Dazzling to disappointing: is transparency at AusAID really as bad as rankings suggest?

Australian aid has tumbled from a transparency darling to a disappointment in newly released rankings. But where does Australia’s true performance actually lie?

In an earlier post for Devpolicy, Jonathan Pryke suggested that the 2010 Quality of ODA Assessment (QuODA), which ranked Australia first out of 31 DAC members for transparency and learning, overestimated Australian aid transparency. He’s since been vindicated by a slip to ninth place for transparency in the follow-up 2011 QuODA. Even more discouraging were the results of the 2011 Pilot Aid Transparency Index released this week by Publish What You Fund (PWYF), which placed Australia a ‘poor’ 36th out of 58 donors. This post will examine the reasons for this fall from grace and whether AusAID’s new Transparency Charter can improve future performance.

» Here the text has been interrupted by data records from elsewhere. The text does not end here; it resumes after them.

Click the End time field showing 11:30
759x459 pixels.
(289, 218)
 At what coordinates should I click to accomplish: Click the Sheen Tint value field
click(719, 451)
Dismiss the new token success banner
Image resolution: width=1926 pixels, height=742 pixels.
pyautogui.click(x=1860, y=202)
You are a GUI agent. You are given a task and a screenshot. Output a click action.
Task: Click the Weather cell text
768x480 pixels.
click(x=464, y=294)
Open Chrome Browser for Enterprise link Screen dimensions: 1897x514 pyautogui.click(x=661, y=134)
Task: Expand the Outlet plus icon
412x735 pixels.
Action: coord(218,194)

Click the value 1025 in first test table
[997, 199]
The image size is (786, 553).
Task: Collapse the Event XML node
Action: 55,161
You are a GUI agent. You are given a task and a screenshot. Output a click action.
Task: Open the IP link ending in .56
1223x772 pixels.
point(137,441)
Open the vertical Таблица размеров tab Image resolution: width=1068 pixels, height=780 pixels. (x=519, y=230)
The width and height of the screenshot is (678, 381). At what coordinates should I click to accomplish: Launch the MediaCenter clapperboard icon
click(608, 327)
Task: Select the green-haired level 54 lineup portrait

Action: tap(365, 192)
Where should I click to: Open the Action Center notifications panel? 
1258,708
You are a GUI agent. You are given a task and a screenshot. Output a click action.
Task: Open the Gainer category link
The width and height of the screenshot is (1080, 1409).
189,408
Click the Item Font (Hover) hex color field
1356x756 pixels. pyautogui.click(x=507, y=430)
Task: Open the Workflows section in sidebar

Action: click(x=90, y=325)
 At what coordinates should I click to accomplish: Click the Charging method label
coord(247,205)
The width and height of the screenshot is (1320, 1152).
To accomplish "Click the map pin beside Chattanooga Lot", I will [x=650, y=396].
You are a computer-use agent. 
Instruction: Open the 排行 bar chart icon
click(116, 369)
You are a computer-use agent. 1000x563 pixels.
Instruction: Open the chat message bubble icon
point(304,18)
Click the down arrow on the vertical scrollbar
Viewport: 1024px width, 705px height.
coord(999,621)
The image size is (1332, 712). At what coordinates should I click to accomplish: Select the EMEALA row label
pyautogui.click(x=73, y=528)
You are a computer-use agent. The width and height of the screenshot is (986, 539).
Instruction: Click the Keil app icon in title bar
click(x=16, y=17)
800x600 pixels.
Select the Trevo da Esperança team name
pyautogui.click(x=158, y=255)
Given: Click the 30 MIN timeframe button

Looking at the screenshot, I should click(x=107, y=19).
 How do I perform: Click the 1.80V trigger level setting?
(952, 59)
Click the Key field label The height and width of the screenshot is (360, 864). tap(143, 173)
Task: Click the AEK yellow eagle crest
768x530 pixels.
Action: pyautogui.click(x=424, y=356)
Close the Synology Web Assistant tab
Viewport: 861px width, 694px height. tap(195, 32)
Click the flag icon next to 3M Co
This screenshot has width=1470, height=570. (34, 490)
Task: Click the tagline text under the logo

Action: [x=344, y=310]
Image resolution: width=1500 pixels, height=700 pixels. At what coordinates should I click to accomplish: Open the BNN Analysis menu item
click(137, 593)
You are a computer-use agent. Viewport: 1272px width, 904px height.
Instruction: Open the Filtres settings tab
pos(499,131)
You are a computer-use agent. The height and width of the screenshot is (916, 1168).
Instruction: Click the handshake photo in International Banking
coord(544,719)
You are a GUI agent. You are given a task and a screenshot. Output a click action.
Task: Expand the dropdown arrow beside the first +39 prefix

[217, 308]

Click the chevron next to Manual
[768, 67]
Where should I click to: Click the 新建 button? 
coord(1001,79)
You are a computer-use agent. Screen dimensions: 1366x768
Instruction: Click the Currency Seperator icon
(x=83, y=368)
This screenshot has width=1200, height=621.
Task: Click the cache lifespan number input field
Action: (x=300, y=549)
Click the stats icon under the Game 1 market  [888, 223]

The Aid Transparency Index is constructed by surveying what information is actually available on a donor’s website. To assess the quality of country-specific information, each donor’s largest aid recipient is used as a case study — in AusAID’s case, Indonesia. The seven organisational level, four country level and 26 project level indicators are scaled to give each level equal weighting. Australia was praised for having a Freedom of Information Act and publishing results to the International Aid Transparency Initiative (more on IATI in a moment) but otherwise AusAID scored only three points (for `always publishing’ a procurement policy, country strategy and tender documents). The other 32 types of information sought are ‘sometimes published’ and ‘not published, but internally collected’ — neither of these outcomes are awarded any points by PWYF, resulting in AusAID’s poor score of 26%.

In comparison, Lithuania comes in slightly ahead of Australia with a score of 27%, despite not collecting any information for 10 of the indicators. Similarly, the Czech Republic scores 36% despite eight ‘not collected’ results and France scores 31% with 12 ‘not collected’s. What is happening? The index only rewards an agency if it always publishes the information required by the indicators. Lithuania, the Czech Republic and France engage with far fewer indicators than Australia, but when they do collect the relevant information they tend to publish it for all projects. AusAID has better data collecting and reporting frameworks in place than its low score would suggest — it now simply has to ensure these standards are applied across the board, with information published for all activities in English and local languages.

The Quality of ODA Assessment, conducted by Brookings and the Centre for Global Development, has four dimensions, but for this post we will focus on Transparency and Learning. In 2010, Australia was ranked first in this area, but this year has slipped to ninth. This does not reflect a true worsening of transparency. Rather there was an error in the code used to calculate the 2010 rank, which was corrected this year. Australia’s performance in this area is neatly summarised in the below graphic.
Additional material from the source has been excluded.